=== What to do ===
Please rewrite everything from the start of the material down to the line containing "Delivery (118, 242)", both ends included, with "center point" changed to "middle" and all else unchanged. Leave the pictures out of your answer.
— Start Material —
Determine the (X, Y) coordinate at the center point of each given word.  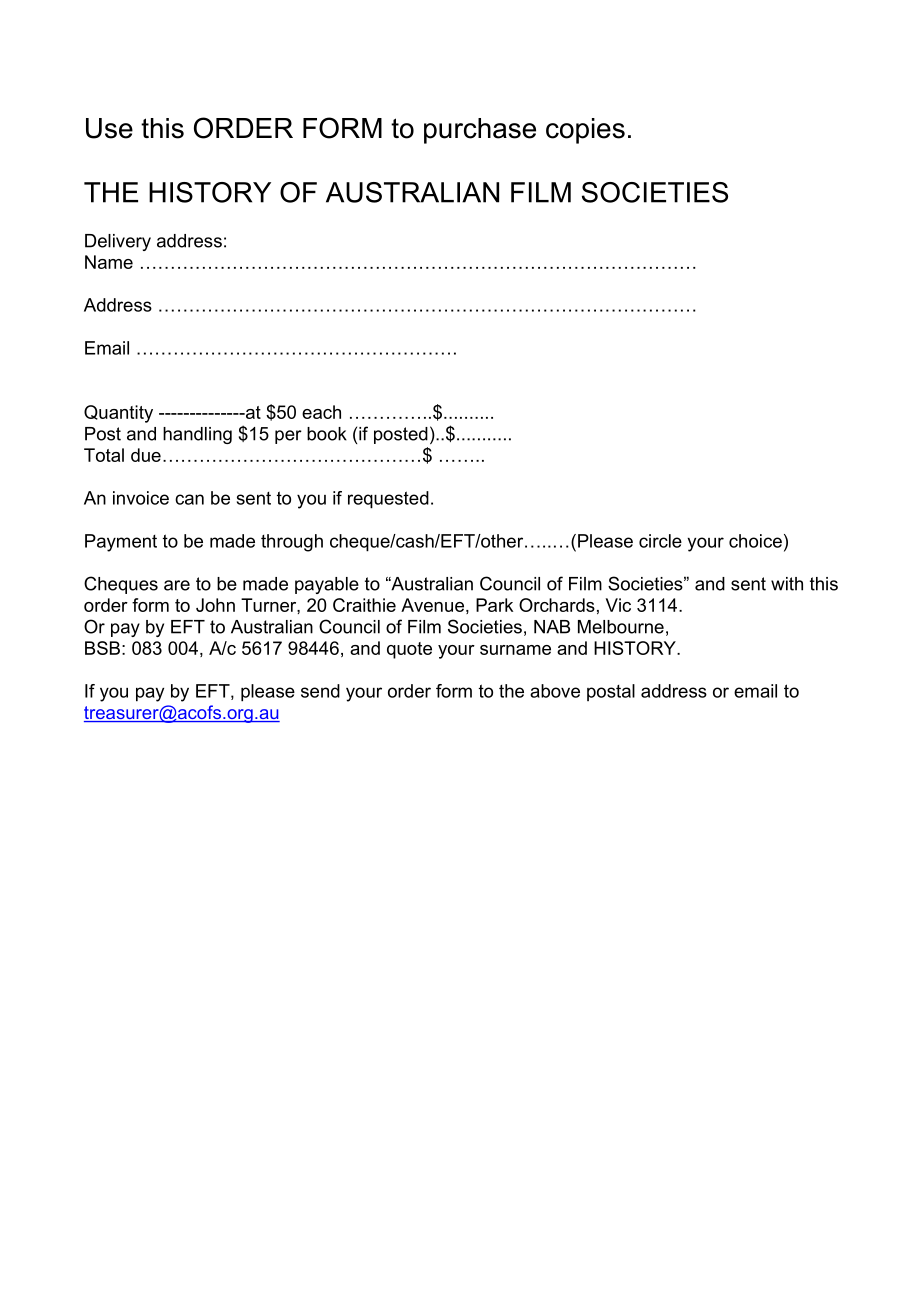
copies (585, 131)
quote (409, 650)
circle (660, 541)
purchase (480, 131)
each (321, 412)
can (189, 499)
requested (388, 500)
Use (109, 128)
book (327, 434)
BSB (102, 648)
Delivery (118, 242)
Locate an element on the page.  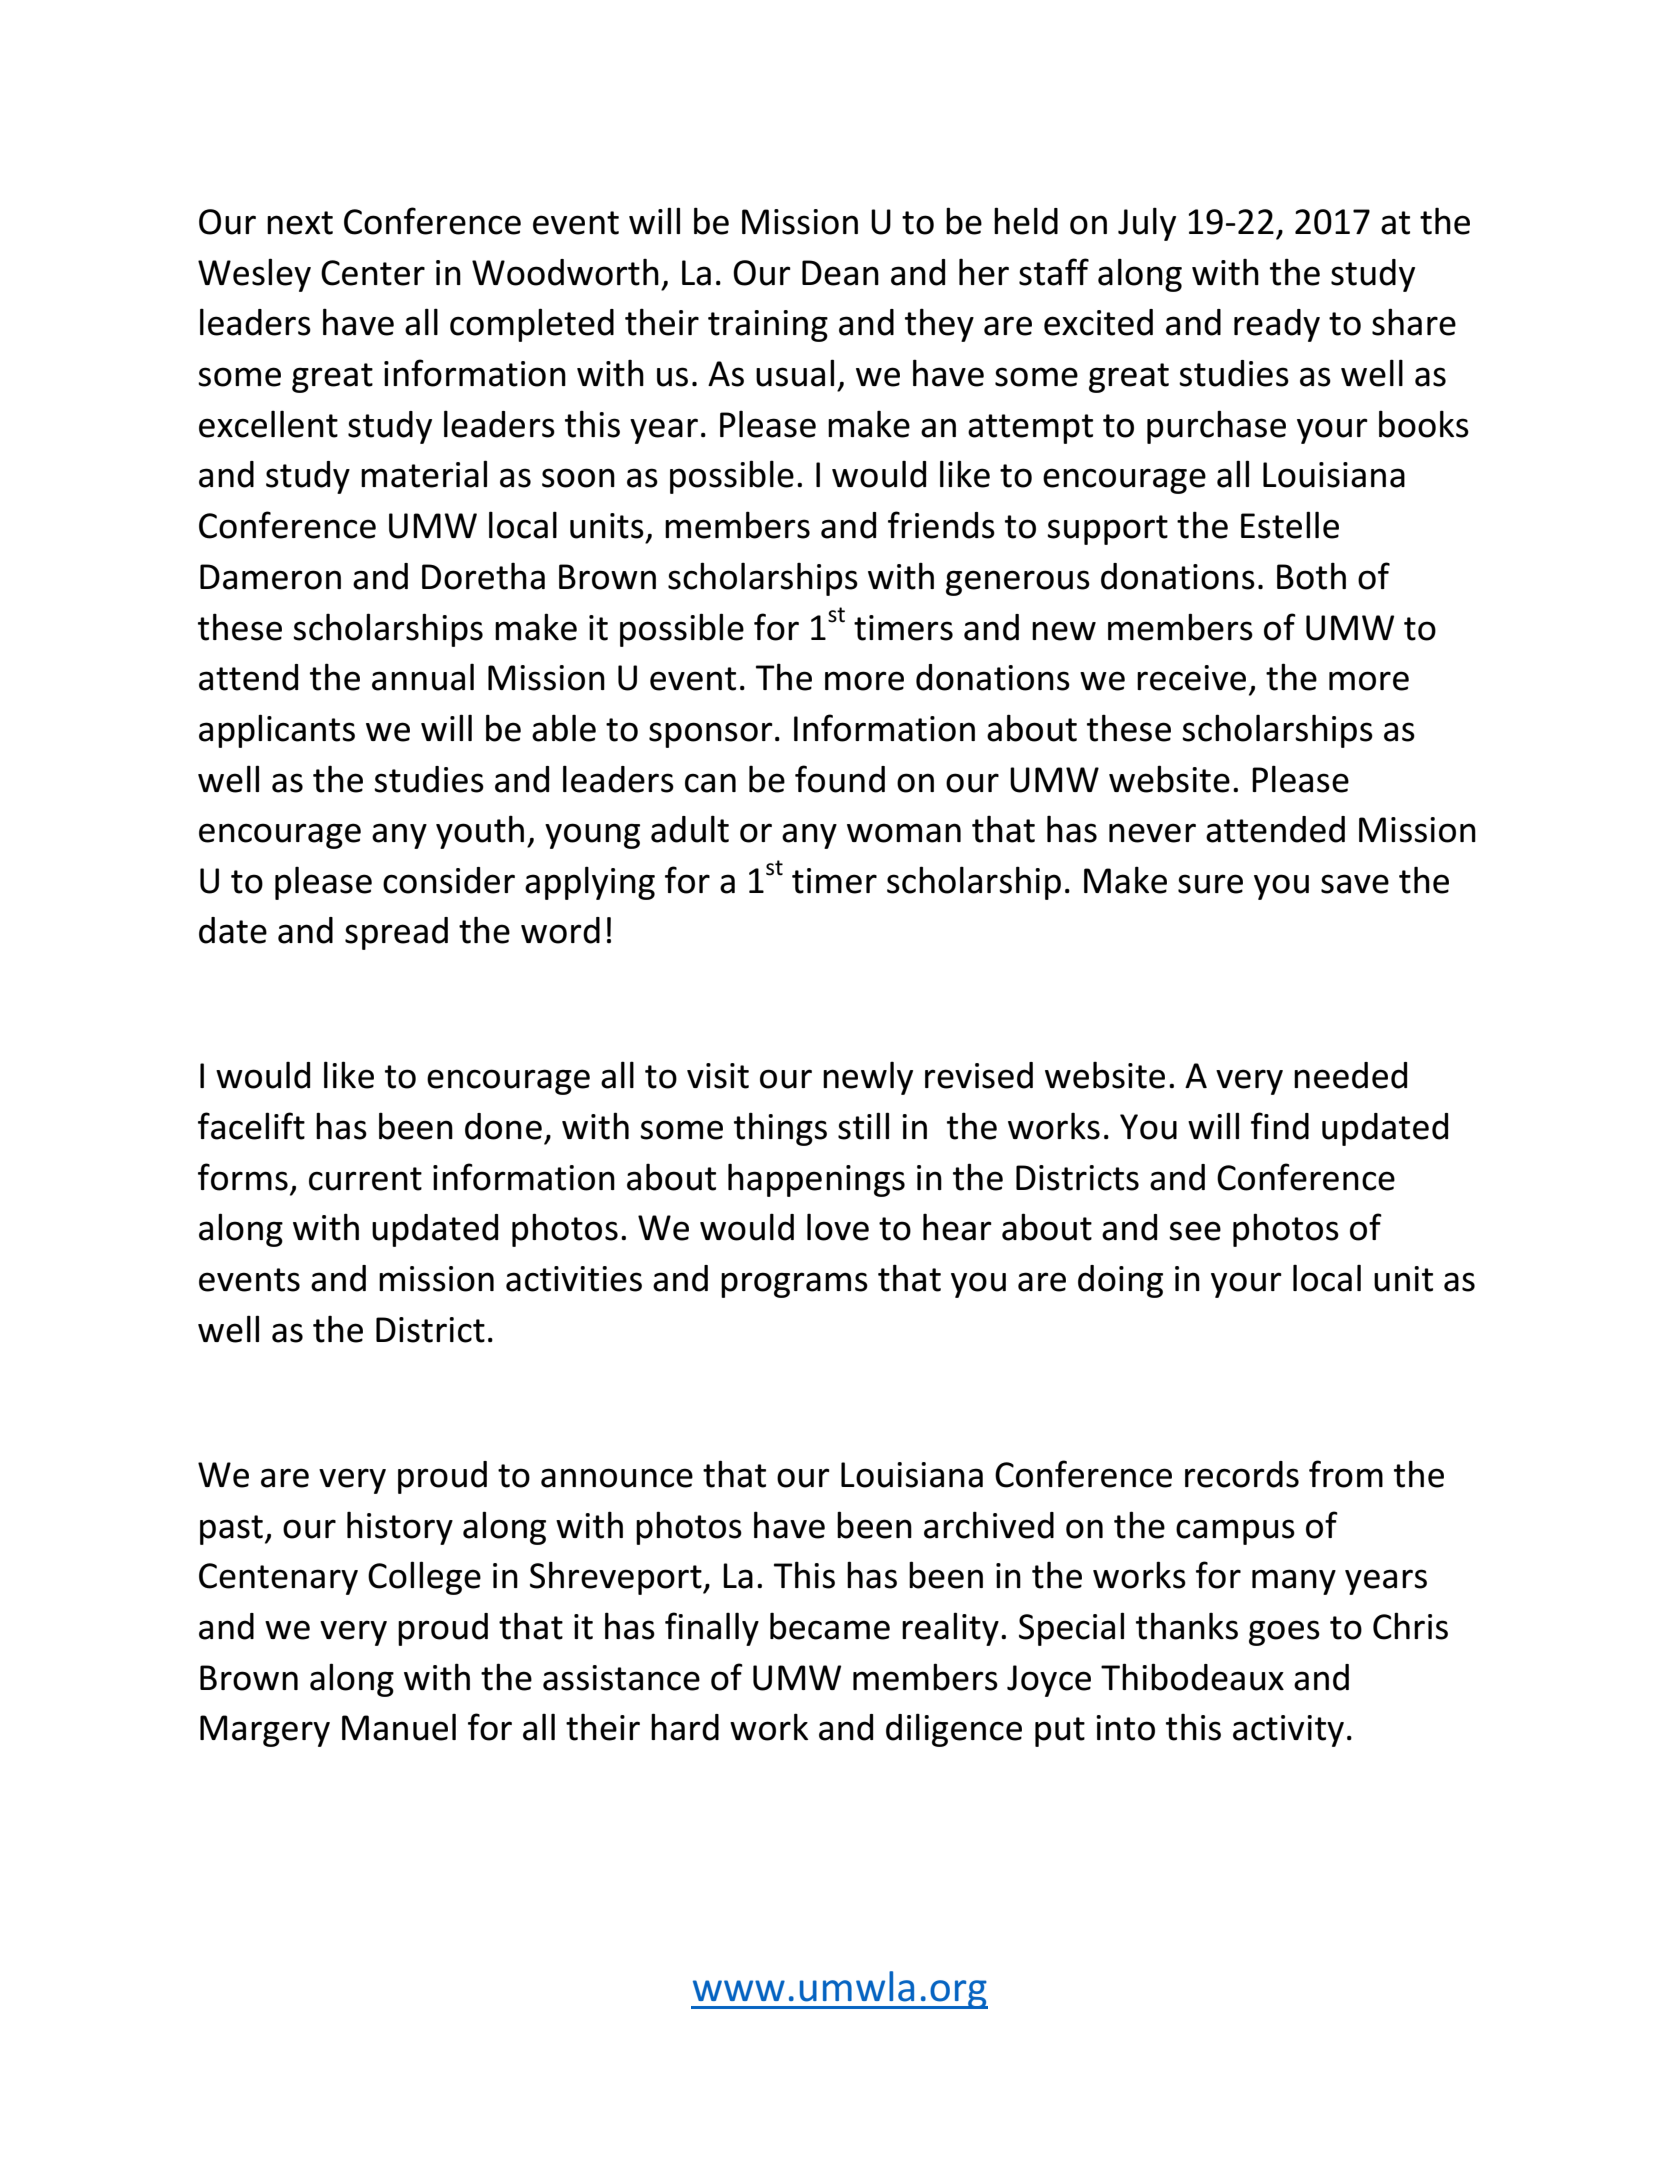
ready is located at coordinates (1277, 325).
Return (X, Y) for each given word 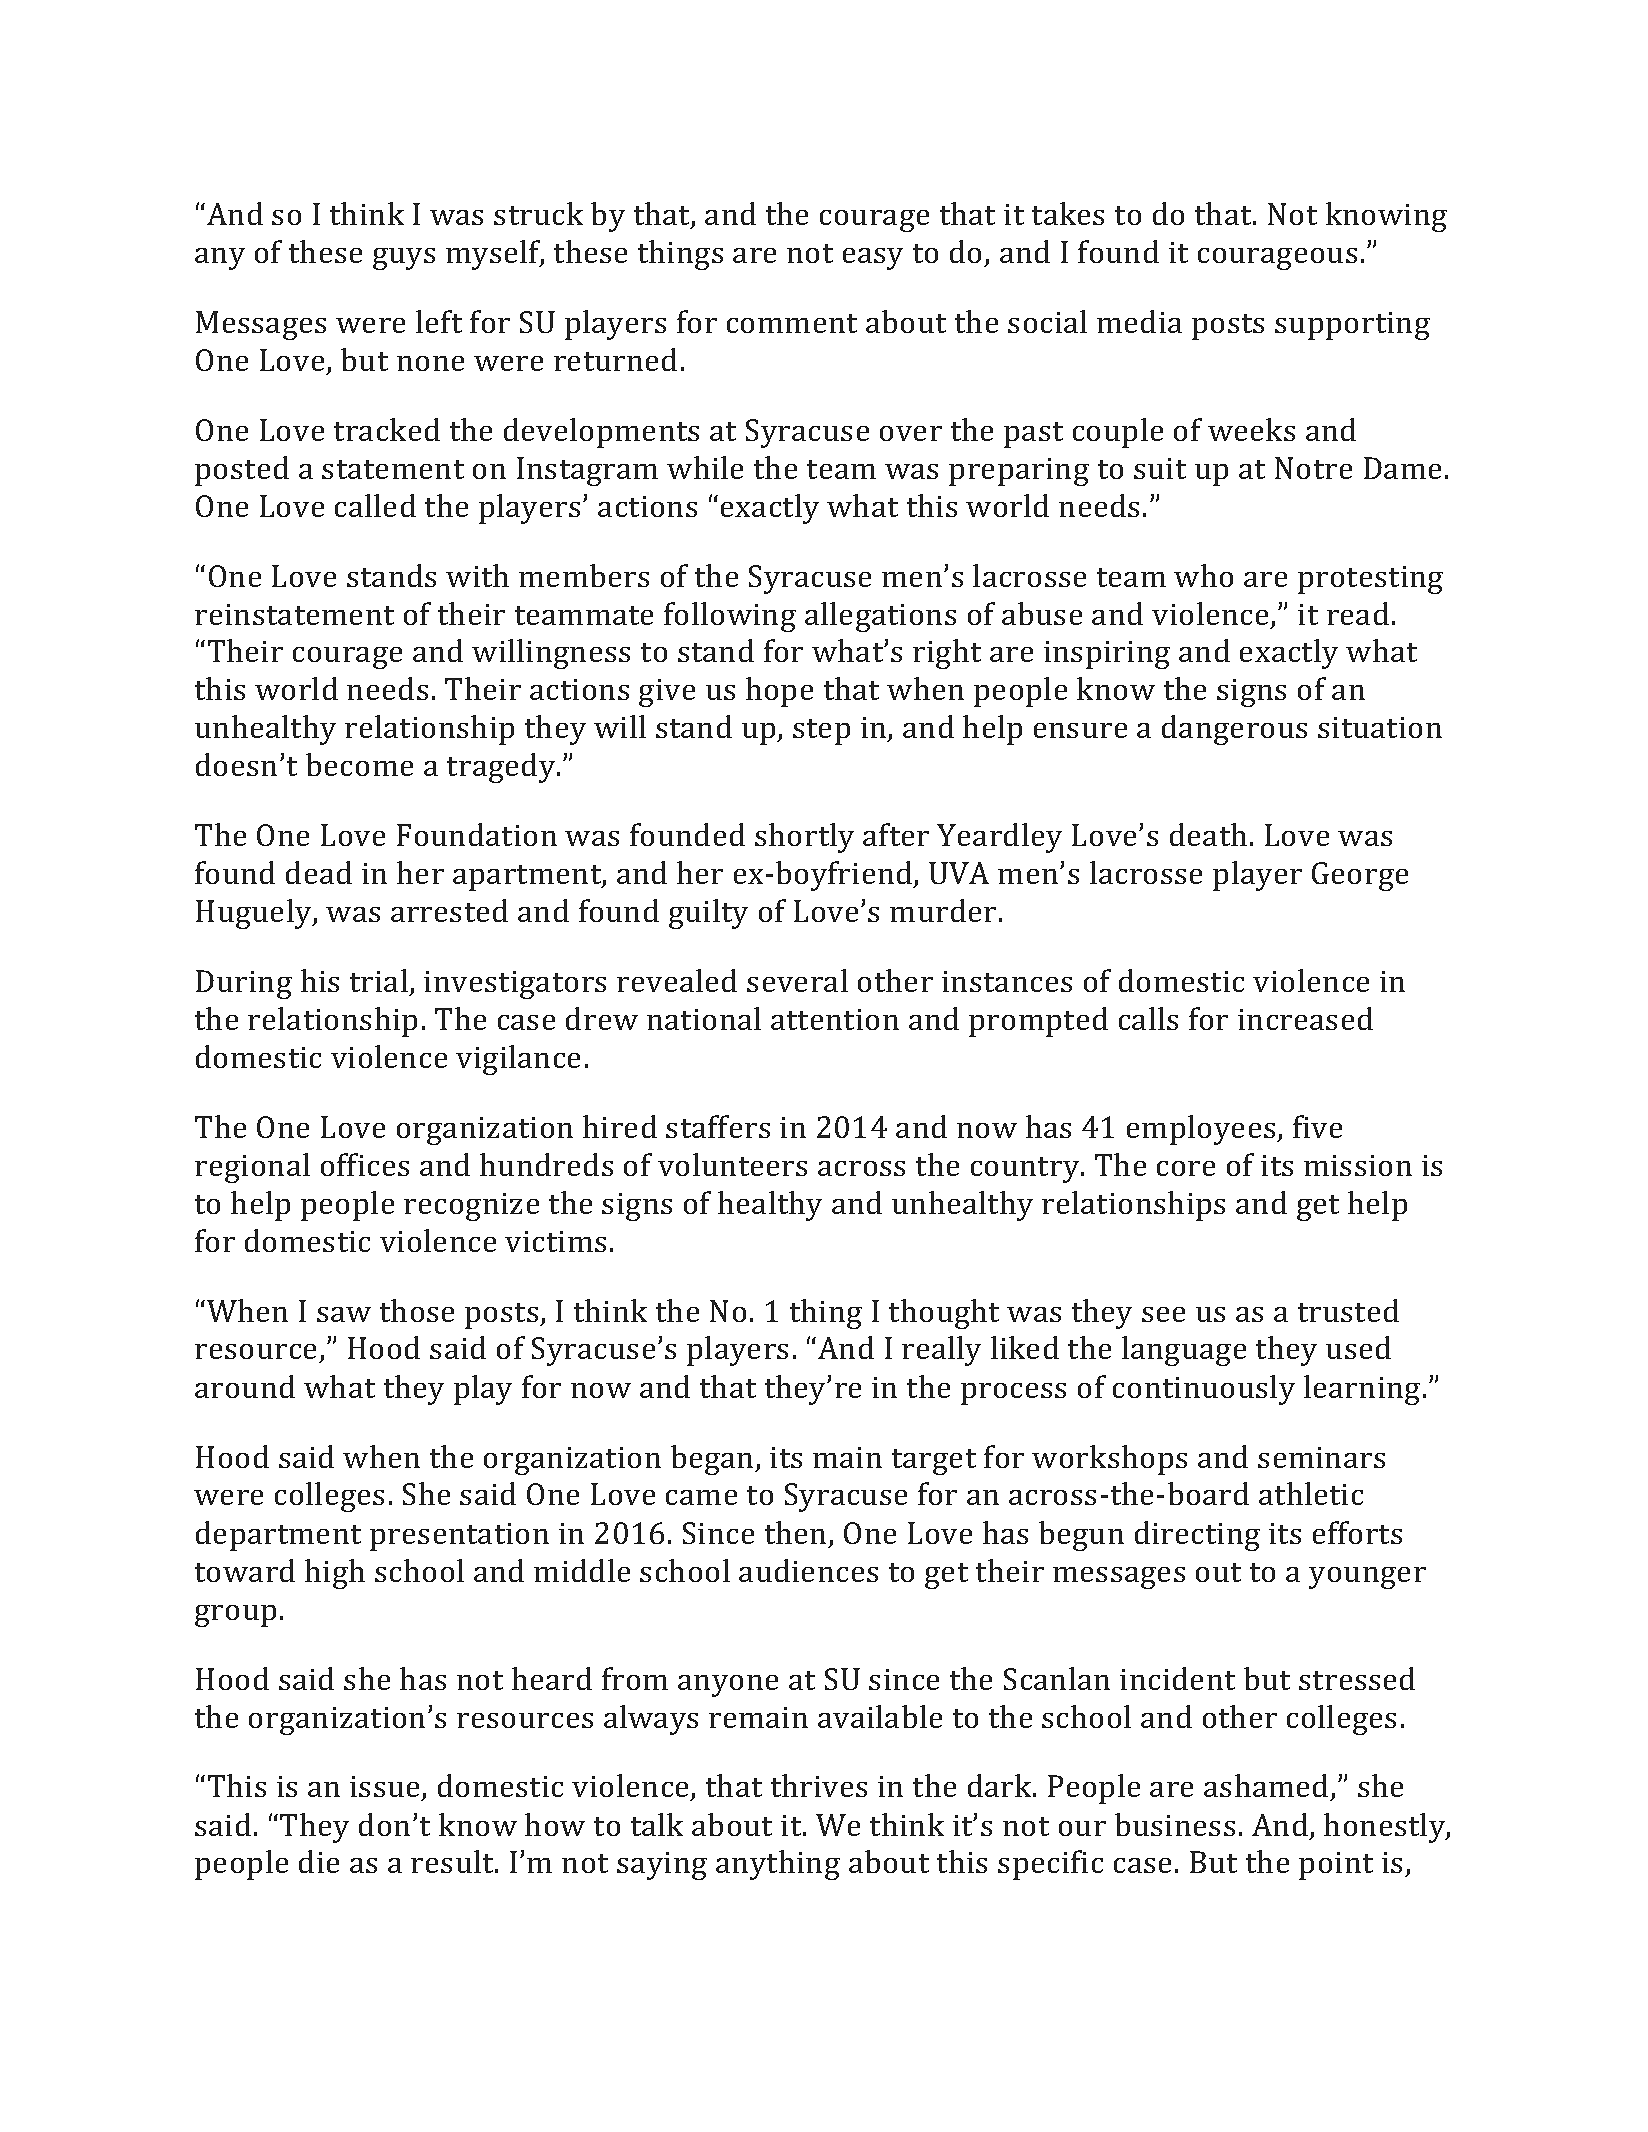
— End Material —
=== Correct output ===
Determine the (X, Y) coordinate at the middle of each given word.  
copies (585, 131)
quote (409, 650)
circle (660, 541)
purchase (480, 131)
each (321, 412)
can (189, 499)
requested (388, 500)
Use (109, 128)
book (327, 434)
BSB (102, 648)
Delivery (118, 242)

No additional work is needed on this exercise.